* [What the exercise asks] Can you give the data lines between the one containing "The width and height of the screenshot is (440, 486)." and the one containing "point(260,86)", inclusive, as a JSON list of strings with one string per line and blank lines left out?

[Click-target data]
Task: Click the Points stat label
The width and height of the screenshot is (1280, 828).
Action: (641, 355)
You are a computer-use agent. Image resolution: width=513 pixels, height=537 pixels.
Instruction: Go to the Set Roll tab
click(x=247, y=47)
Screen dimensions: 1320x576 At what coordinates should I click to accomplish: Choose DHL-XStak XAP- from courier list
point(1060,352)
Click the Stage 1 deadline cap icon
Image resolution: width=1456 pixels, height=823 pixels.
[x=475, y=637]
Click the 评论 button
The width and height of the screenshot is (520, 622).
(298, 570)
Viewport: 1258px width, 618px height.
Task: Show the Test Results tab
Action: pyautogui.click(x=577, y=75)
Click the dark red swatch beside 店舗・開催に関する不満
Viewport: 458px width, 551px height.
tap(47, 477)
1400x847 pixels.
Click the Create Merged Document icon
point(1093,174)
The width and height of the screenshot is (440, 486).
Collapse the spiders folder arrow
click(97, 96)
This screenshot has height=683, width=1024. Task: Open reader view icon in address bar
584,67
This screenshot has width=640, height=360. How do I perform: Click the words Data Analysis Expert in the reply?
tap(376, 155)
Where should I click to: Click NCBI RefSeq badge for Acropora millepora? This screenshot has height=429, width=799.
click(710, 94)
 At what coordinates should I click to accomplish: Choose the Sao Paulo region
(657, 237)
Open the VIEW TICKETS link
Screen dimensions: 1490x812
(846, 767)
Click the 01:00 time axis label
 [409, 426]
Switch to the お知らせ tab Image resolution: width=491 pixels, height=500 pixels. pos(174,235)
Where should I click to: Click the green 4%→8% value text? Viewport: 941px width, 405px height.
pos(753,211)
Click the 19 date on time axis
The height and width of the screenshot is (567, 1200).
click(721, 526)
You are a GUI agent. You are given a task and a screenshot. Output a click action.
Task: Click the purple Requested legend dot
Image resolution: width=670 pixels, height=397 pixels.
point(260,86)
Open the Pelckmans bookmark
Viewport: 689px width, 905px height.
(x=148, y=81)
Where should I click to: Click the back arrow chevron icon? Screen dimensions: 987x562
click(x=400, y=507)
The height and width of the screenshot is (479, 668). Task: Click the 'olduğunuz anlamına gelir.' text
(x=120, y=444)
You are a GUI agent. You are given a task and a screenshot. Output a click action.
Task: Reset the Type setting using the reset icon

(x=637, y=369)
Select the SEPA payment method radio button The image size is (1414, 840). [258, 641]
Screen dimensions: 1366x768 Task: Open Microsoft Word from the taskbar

* [Complete answer]
[
  "The width and height of the screenshot is (440, 486).",
  "Collapse the spiders folder arrow",
  "click(97, 96)",
  "This screenshot has height=683, width=1024. Task: Open reader view icon in address bar",
  "584,67",
  "This screenshot has width=640, height=360. How do I perform: Click the words Data Analysis Expert in the reply?",
  "tap(376, 155)",
  "Where should I click to: Click NCBI RefSeq badge for Acropora millepora? This screenshot has height=429, width=799.",
  "click(710, 94)",
  " At what coordinates should I click to accomplish: Choose the Sao Paulo region",
  "(657, 237)",
  "Open the VIEW TICKETS link",
  "Screen dimensions: 1490x812",
  "(846, 767)",
  "Click the 01:00 time axis label",
  " [409, 426]",
  "Switch to the お知らせ tab Image resolution: width=491 pixels, height=500 pixels. pos(174,235)",
  "Where should I click to: Click the green 4%→8% value text? Viewport: 941px width, 405px height.",
  "pos(753,211)",
  "Click the 19 date on time axis",
  "The height and width of the screenshot is (567, 1200).",
  "click(721, 526)",
  "You are a GUI agent. You are given a task and a screenshot. Output a click action.",
  "Task: Click the purple Requested legend dot",
  "Image resolution: width=670 pixels, height=397 pixels.",
  "point(260,86)"
]